We expect the group to continue gaining share in the used car market over the medium term. Margins may come under more pressure from time to time, especially if consumer markets become more challenging. However, the key disciplines on stock turn and pricing have enabled this segment to deliver positively in the more severe conditions seen in the past.
Aftermarket (39% of gross profit)
The performance of the group aftermarket operations (service, accident repair shops, parts) remains the most consistent aspect of the group results. Revenues rose by 21% to £113.4m, including like-for-like growth of 5.8%. More significantly, overall aftermarket margins were again lifted from 45.9% to 46.3%. In the key service segment (41% of aftermarket revenues), revenues rose by 26.6% (6.6% like-for-like) to £45.5m, with gross margins lifted from 77.1% to 78.3%. The aftermarket remains the biggest contributor to group gross profits.
The key factors remain the effective use of CRM, successful marketing of service plans on new and, in particular, used car sales, targeting increased sales per customer visit and the growing use of the central telesales team, which is increasingly focused on aftermarket work. Vertu, like several other large dealership groups, is clearly clawing back business that had previously shifted to the independent sector as vehicles got older, especially past the age of three to four years. In addition, the recovery in new car sales over the past three years has led to a steadily improving vehicle parc.

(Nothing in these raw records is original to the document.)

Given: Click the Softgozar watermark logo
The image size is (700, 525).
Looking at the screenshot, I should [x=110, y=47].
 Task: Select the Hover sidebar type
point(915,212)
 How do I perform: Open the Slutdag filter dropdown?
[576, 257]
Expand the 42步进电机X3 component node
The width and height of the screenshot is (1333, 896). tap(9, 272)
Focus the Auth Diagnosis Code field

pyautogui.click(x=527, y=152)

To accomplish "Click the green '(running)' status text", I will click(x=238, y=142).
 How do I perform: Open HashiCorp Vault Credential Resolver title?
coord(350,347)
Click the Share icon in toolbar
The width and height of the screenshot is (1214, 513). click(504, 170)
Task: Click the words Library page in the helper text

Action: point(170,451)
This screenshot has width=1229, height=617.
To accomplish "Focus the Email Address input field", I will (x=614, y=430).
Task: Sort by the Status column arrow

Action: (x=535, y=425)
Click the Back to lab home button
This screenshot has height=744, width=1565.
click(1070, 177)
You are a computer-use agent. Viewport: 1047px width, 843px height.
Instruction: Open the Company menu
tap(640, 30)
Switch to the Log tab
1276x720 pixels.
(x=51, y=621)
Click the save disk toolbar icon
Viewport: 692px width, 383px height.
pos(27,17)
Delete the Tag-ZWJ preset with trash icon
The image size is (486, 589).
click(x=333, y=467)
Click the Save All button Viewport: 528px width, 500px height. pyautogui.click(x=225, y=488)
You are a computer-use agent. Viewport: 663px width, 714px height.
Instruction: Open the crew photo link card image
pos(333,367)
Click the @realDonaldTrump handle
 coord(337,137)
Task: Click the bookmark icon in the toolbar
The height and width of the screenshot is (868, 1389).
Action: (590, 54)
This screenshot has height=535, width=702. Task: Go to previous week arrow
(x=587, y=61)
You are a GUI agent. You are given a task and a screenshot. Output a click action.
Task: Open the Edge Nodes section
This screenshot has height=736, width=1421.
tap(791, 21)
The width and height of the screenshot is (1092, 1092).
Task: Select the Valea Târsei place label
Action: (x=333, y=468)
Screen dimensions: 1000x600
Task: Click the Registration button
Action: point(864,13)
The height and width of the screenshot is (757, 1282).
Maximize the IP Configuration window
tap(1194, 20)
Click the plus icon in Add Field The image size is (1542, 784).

The cumulative number of service plans (excluding OEM plans) is now 97,427, compared with 39,040 three years ago, lifting the quality of earnings. During the period under review, the group retained 63% of new car and 46% of used car customers as service clients. Vertu’s strategy and the market dynamics suggest that the consistent growth in aftermarket revenues will continue in the foreseeable future.